Examination of NUGO Holdings
NUGO’s portfolio is composed of around 60 positions, majorly focusing on U.S.-listed companies. The fund’s holdings are concentrated, with the top 10 companies accounting for 68% of the overall portfolio.
The top five individual positions include all the familiar ones. It’s notable that Nvidia (NVDA) is the second-largest holding – something you don’t often see unless you’re looking at the holdings of active funds.
It’s worth noting that these holdings, while significant, are subject to change based on market dynamics and the fund’s active management strategy.
Sector Allocation Analysis
NUGO’s sector allocations are primarily concentrated in Information Technology, which accounts for 46.73% of the fund’s net assets, followed by Consumer Discretionary (14.85%), Healthcare (11.27%), and Communication Services (11.08%). Other sectors like Financials, Consumer Staples, Industrials, Materials, and Energy constitute the remaining part of the fund’s allocation. As I have expressed before, I do get worried about Technology being such a large allocation, as it leaves the fund open to being beholden to a Tech correction after such a big run.
Peer Comparison
When comparing NUGO with similar ETFs, there are several notable differences and similarities. These peers include the iShares S&P 500 Growth ETF (IVW), Invesco QQQ Trust ETF (QQQ), and Vanguard Growth ETF (VUG). NUGO has overall outperformed, suggesting that the active stock weightings and concentrated positioning has worked (albeit potentially with more company-specific risk).

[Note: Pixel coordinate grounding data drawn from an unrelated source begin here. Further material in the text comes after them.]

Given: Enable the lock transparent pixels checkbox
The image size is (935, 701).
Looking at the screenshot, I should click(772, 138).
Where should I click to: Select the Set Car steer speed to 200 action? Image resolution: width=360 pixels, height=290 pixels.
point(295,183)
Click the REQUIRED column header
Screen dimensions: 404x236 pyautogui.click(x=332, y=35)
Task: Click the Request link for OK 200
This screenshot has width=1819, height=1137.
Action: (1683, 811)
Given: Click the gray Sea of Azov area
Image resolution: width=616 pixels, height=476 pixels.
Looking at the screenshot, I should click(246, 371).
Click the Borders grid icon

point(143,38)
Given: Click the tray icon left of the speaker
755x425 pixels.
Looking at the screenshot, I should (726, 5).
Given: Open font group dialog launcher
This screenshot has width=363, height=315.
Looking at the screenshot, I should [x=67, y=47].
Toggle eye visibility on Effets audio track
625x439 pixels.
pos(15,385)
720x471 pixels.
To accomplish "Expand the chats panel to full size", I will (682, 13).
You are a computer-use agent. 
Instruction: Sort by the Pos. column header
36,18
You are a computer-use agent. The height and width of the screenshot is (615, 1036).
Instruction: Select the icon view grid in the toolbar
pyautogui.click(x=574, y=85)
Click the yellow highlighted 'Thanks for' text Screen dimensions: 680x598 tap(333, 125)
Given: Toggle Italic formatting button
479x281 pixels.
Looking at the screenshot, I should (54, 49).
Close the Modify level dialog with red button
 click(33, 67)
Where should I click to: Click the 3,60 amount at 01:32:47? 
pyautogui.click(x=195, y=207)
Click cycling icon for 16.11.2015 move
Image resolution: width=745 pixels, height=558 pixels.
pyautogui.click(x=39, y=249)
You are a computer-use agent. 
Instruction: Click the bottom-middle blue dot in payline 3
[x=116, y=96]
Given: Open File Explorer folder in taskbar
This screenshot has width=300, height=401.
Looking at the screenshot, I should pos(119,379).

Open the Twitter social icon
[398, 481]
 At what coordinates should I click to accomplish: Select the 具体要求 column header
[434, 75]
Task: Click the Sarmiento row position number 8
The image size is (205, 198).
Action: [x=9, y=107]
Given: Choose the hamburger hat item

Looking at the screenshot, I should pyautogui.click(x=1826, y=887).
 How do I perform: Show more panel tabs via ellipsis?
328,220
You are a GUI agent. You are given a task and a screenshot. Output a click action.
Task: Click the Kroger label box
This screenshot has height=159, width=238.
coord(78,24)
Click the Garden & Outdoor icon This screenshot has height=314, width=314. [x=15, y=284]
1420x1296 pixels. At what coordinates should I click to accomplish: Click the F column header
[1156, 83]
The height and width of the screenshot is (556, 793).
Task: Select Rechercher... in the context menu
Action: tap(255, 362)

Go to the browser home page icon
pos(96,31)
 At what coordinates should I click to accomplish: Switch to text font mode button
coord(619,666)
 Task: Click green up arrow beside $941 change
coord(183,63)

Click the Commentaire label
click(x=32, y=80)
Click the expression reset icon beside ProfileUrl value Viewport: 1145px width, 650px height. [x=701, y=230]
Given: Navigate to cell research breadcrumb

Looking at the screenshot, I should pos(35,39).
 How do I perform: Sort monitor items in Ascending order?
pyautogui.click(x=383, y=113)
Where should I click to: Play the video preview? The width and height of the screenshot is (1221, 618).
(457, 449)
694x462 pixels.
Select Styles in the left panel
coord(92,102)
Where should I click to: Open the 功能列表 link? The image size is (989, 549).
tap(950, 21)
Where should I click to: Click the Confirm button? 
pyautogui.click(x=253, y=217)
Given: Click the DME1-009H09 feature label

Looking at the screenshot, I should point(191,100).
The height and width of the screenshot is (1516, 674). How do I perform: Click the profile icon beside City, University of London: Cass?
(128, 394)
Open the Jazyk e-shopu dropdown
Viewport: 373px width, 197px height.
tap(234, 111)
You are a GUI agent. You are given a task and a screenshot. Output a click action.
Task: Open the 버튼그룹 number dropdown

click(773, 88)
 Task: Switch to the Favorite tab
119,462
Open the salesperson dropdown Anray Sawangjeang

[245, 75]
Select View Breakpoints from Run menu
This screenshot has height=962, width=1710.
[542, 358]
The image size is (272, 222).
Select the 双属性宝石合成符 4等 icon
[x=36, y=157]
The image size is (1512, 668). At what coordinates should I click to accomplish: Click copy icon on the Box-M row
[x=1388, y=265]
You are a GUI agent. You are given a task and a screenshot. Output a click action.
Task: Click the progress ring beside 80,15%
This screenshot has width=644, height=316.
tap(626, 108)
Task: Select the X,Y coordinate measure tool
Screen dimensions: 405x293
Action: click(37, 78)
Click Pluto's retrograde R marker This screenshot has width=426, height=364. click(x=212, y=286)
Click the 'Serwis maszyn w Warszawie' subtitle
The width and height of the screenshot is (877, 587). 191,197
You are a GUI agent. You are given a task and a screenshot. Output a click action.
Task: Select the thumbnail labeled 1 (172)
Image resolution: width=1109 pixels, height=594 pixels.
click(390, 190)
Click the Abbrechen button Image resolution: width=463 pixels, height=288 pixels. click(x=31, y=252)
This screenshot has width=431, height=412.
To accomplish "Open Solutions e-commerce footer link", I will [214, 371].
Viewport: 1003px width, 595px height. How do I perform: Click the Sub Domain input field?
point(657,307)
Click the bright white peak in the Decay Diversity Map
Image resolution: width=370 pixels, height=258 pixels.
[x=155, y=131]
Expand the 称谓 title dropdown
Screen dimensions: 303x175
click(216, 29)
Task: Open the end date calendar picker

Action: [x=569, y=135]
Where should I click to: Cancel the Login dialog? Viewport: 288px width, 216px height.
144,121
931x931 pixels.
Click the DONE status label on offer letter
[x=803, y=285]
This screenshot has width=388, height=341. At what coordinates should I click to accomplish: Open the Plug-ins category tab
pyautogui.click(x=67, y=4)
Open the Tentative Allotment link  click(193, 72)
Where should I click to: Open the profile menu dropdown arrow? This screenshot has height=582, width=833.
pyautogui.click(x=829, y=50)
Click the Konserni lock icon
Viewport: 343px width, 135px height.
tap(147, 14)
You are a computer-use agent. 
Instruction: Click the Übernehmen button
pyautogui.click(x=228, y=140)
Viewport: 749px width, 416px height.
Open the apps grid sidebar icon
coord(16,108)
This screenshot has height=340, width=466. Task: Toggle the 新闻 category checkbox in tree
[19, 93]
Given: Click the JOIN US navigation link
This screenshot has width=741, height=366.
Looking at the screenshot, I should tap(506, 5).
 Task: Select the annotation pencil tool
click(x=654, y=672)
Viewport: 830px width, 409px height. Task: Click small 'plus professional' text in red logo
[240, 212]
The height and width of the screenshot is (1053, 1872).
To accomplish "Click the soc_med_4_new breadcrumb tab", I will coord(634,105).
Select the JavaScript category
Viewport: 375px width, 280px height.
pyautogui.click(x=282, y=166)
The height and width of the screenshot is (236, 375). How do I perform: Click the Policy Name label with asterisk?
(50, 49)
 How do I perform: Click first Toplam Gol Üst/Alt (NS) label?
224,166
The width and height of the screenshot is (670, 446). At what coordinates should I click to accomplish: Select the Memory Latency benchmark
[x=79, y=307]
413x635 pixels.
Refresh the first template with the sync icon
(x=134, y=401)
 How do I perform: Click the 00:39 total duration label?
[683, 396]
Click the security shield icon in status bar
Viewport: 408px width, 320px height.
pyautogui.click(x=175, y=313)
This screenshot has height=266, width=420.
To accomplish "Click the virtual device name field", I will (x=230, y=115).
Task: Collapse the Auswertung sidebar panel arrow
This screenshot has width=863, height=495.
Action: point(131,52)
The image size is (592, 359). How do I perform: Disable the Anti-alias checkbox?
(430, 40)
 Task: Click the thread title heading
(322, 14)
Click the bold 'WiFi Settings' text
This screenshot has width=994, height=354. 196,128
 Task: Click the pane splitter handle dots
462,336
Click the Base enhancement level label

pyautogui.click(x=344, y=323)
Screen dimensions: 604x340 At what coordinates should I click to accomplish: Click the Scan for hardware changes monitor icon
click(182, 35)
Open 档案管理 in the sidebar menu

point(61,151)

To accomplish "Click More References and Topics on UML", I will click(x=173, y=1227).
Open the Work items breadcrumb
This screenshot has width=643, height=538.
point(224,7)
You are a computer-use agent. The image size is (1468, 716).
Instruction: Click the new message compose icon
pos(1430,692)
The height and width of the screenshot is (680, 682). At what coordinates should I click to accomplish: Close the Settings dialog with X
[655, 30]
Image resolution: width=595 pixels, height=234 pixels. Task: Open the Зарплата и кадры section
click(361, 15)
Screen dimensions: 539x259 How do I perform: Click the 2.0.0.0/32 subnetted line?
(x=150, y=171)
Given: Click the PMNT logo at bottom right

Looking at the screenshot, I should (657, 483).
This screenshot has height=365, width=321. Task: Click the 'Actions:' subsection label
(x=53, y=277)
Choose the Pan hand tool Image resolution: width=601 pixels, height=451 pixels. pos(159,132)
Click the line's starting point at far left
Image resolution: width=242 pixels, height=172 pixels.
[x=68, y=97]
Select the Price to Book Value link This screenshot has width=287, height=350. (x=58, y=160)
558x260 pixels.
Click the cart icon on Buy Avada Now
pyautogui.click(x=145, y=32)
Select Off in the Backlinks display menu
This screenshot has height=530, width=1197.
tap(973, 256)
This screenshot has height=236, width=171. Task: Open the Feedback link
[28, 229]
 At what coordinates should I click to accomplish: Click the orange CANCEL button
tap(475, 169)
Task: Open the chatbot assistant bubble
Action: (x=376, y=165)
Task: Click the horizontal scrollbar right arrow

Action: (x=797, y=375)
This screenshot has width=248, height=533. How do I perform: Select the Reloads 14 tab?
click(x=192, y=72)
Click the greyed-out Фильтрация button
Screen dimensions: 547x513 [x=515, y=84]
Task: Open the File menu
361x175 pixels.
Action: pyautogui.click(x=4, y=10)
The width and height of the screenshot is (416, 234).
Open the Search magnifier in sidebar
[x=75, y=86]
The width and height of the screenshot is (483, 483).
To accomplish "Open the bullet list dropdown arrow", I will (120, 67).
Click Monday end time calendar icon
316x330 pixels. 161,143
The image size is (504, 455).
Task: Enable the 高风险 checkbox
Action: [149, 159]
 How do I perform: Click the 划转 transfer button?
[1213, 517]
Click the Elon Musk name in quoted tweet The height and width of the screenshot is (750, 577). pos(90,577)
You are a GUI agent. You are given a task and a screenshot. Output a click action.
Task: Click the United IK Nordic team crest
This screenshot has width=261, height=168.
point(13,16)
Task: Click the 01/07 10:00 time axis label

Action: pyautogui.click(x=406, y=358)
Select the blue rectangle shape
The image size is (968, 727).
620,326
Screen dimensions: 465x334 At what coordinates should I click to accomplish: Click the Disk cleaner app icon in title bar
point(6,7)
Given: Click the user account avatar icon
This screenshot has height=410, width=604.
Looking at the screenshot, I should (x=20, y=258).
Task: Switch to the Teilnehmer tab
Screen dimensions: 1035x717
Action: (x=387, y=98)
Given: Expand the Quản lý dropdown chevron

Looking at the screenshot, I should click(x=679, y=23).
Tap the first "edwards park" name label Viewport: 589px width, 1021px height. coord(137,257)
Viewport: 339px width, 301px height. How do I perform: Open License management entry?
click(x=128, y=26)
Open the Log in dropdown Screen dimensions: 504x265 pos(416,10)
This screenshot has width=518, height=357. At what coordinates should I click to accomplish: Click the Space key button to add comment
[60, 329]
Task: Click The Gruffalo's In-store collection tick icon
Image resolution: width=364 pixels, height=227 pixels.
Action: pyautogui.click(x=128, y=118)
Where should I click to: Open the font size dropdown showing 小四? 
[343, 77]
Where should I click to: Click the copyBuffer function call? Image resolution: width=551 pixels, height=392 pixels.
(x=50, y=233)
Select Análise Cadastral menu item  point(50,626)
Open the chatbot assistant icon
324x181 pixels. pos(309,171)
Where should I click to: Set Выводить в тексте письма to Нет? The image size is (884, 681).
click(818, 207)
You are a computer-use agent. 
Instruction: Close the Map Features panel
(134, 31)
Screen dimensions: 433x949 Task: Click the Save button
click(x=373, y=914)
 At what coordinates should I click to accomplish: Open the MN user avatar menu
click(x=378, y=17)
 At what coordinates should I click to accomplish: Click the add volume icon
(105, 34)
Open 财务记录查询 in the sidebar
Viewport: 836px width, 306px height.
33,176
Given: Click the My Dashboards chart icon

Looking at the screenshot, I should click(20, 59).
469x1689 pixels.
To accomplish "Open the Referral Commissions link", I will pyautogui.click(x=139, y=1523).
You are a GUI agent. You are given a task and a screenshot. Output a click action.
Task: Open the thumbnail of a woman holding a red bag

Pros and Cons of Investing in NUGO
Investing in NUGO comes with its own set of advantages and risks. On the positive side, NUGO offers exposure to high-quality U.S. companies that demonstrate potential for attractive earnings growth and strong relative valuation. This could prove beneficial for investors seeking long-term capital appreciation.
However, the fund’s active management approach, higher expense ratio, and concentrated portfolio present potential risks. Active management can lead to higher turnover and transaction costs, and a concentrated portfolio can increase volatility and sector-specific risks.
Final Verdict: Should You Invest in NUGO?
While NUGO presents an intriguing investment proposition with its focus on growth and quality, it still has much to prove. Its performance since inception has been good relative to peers. For potential new investors seeking exposure to the growth investing style, considering other, larger, and more liquid ETFs in this category, such as QQQ, could be a more prudent strategy.
Having said that, Nuveen Growth Opportunities ETF certainly makes it a point to take concentrated bets, which I still prefer conceptually to funds that have hundreds of positions and are just carbon copies of each other. This is worth considering if you want something that has a chance at outperforming, of course, at the risk of underperforming.